Pick out all lines with the word "logo" from the records that follow.

- DATA FOR THIS TASK -
──────

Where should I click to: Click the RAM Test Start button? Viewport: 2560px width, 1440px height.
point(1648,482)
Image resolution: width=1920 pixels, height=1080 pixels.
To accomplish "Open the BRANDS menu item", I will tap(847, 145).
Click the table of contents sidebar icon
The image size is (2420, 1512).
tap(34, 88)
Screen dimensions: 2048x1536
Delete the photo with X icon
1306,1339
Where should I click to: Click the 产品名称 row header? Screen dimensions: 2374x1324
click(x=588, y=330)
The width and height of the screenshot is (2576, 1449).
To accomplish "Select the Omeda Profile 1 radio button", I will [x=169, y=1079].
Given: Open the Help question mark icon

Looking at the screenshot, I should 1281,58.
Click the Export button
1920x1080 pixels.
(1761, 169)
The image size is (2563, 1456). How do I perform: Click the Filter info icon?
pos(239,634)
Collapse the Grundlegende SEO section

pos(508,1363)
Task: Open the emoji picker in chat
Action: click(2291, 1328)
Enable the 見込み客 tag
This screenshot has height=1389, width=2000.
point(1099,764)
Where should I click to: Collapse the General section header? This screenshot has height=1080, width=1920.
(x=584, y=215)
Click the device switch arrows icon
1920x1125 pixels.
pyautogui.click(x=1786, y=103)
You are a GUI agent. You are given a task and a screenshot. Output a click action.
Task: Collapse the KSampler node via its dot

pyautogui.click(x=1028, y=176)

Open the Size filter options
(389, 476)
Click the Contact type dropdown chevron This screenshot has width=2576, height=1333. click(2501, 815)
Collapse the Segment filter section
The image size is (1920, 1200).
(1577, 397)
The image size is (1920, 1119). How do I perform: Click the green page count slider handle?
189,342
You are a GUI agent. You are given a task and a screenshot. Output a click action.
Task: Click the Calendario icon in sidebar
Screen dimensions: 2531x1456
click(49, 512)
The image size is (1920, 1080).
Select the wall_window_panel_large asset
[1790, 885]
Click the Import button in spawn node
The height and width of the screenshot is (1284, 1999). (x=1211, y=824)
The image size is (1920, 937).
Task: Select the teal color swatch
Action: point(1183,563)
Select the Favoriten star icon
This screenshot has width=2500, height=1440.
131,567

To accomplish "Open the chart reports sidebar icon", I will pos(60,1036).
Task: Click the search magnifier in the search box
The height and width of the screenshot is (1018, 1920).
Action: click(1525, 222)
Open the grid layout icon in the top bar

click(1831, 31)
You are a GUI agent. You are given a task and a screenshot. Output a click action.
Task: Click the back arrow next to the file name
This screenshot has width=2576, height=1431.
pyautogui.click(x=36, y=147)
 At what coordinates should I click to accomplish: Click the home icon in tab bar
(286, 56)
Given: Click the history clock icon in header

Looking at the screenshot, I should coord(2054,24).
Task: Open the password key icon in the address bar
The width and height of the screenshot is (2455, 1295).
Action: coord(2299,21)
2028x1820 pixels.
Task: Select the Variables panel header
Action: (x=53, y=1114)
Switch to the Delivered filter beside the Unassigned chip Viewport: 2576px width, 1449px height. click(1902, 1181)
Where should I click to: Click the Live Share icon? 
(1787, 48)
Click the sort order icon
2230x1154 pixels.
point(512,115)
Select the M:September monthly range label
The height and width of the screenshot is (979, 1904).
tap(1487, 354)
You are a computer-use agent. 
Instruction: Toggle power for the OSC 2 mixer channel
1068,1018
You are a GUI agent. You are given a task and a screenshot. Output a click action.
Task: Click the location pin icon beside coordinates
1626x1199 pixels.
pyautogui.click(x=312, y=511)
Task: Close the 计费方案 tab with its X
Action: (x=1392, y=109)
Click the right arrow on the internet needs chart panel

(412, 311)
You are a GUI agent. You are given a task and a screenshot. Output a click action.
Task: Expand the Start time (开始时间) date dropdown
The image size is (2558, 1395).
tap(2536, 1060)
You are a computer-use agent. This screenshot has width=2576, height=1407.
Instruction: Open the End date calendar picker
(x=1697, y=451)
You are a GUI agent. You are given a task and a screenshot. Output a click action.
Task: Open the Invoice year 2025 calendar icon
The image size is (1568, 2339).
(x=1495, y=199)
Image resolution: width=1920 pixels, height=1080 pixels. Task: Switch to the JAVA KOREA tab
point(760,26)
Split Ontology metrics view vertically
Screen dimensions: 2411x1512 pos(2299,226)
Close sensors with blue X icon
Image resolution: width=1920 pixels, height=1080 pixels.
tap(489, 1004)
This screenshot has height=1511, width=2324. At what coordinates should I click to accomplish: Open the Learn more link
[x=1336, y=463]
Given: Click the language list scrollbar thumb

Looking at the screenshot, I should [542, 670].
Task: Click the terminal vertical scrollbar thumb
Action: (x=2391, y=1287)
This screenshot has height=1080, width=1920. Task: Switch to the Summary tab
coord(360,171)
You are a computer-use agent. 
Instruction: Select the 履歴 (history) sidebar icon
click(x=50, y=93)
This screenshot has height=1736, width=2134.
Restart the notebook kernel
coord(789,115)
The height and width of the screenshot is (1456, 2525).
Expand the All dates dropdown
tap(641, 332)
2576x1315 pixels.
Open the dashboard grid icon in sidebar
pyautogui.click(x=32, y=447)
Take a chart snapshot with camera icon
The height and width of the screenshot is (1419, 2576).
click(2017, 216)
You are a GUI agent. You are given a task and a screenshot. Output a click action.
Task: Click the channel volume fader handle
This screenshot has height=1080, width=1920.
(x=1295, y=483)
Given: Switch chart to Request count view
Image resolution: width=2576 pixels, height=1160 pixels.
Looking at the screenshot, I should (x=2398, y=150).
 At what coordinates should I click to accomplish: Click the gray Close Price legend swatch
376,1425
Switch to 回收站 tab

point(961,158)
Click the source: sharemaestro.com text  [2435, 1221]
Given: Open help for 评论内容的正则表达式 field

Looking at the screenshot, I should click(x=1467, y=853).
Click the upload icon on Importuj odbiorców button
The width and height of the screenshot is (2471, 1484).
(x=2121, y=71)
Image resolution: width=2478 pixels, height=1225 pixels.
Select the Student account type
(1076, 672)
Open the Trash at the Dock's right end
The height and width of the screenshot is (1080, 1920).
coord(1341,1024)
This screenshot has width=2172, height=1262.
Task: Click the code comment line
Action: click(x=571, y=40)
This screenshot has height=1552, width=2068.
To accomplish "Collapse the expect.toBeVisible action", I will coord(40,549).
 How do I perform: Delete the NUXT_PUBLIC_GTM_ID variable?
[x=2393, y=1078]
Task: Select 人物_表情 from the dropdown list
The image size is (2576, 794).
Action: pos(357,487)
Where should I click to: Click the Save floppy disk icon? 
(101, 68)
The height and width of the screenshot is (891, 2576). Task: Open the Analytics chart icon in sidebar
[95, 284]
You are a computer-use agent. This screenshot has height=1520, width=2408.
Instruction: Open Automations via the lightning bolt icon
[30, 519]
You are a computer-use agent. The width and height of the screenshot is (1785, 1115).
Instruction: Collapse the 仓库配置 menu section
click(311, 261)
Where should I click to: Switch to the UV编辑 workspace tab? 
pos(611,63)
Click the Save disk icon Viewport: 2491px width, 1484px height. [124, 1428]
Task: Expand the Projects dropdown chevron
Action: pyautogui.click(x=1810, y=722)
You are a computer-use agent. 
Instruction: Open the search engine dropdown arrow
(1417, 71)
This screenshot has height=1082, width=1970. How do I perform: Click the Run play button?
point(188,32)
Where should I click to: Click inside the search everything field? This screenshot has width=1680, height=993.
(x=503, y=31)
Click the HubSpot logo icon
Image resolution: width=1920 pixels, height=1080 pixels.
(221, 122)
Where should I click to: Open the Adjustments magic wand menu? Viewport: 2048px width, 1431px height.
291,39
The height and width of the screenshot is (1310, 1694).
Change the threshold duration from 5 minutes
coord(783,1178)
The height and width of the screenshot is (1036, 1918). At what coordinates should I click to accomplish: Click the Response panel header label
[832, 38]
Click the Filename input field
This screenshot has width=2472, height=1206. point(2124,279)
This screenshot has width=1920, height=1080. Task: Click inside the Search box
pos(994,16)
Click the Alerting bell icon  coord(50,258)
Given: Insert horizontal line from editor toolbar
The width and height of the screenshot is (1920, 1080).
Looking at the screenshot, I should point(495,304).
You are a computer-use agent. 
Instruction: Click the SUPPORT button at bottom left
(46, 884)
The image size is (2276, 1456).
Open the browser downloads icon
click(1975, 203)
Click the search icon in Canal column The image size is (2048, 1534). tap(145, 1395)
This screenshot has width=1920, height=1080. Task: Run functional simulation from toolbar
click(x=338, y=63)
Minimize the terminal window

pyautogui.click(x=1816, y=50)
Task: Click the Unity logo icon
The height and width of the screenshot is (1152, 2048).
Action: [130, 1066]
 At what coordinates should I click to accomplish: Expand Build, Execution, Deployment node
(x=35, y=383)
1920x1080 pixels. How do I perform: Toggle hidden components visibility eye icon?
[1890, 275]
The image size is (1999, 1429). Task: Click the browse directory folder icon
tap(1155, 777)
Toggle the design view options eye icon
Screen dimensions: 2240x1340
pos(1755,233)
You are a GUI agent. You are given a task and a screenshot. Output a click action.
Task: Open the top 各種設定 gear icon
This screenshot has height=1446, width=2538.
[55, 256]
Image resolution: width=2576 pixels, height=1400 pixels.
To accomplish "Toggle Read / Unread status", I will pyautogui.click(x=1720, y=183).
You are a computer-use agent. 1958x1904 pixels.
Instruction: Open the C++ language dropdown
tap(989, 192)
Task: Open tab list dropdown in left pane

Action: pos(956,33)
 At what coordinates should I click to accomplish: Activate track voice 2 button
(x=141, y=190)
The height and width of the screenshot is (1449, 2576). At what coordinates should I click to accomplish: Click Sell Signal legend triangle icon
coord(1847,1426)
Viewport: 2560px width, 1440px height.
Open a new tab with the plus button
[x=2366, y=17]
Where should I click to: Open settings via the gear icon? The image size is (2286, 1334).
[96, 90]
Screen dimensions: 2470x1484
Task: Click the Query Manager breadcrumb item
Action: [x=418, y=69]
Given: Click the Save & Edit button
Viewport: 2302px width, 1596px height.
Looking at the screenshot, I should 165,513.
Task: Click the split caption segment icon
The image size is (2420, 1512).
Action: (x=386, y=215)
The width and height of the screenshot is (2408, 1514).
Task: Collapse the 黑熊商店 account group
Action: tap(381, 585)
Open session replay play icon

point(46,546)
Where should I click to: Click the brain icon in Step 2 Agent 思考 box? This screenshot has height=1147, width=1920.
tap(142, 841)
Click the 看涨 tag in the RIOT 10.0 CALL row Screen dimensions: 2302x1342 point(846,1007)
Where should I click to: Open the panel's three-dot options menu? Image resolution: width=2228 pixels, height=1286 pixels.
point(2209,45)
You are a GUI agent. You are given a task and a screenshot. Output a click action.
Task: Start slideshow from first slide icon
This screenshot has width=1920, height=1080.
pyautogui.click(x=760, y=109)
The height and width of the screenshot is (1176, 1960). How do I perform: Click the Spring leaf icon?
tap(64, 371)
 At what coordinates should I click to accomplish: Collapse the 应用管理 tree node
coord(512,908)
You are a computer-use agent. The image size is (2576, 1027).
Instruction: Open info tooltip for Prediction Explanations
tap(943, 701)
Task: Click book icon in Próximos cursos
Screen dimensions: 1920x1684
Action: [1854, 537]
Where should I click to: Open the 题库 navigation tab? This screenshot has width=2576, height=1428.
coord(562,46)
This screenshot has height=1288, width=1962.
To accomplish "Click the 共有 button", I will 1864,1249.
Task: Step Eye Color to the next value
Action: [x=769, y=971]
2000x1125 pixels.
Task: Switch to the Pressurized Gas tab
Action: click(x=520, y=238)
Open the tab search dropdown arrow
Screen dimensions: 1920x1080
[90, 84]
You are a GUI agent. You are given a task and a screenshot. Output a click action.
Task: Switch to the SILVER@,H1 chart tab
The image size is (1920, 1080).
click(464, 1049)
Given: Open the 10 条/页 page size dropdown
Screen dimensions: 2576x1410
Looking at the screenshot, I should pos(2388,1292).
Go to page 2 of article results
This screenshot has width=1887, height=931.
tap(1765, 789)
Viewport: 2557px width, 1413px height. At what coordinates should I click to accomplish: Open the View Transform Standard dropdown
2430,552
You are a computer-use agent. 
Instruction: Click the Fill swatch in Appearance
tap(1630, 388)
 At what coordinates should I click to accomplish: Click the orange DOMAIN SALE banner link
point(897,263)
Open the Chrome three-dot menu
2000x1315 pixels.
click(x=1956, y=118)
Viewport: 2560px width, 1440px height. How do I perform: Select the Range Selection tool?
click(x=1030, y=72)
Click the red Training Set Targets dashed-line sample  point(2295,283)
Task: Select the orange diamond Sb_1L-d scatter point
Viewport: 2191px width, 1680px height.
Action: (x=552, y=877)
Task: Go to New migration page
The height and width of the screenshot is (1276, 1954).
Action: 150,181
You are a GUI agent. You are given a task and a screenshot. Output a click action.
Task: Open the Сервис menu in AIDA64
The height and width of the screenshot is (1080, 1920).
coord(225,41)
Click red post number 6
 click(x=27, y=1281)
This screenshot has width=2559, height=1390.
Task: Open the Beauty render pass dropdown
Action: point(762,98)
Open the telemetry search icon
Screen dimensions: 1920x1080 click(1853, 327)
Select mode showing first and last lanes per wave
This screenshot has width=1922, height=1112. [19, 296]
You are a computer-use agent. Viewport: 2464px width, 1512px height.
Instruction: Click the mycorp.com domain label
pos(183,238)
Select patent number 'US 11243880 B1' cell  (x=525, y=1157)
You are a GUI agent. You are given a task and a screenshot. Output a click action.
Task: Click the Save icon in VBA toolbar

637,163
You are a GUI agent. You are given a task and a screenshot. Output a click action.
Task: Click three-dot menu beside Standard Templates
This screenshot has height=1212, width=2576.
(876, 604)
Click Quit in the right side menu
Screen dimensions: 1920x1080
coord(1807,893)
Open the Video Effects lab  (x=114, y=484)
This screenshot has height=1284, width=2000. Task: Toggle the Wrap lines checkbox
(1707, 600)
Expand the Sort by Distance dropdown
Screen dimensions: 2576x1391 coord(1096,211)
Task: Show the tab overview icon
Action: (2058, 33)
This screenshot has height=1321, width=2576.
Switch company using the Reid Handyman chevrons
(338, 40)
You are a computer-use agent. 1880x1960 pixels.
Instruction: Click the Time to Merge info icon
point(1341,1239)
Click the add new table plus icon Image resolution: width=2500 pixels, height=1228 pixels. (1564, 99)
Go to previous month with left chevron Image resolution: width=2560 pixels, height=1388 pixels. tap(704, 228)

──────

- EXERCISE SOLUTION -
Click the HubSpot logo icon
Task: Click the Unity logo icon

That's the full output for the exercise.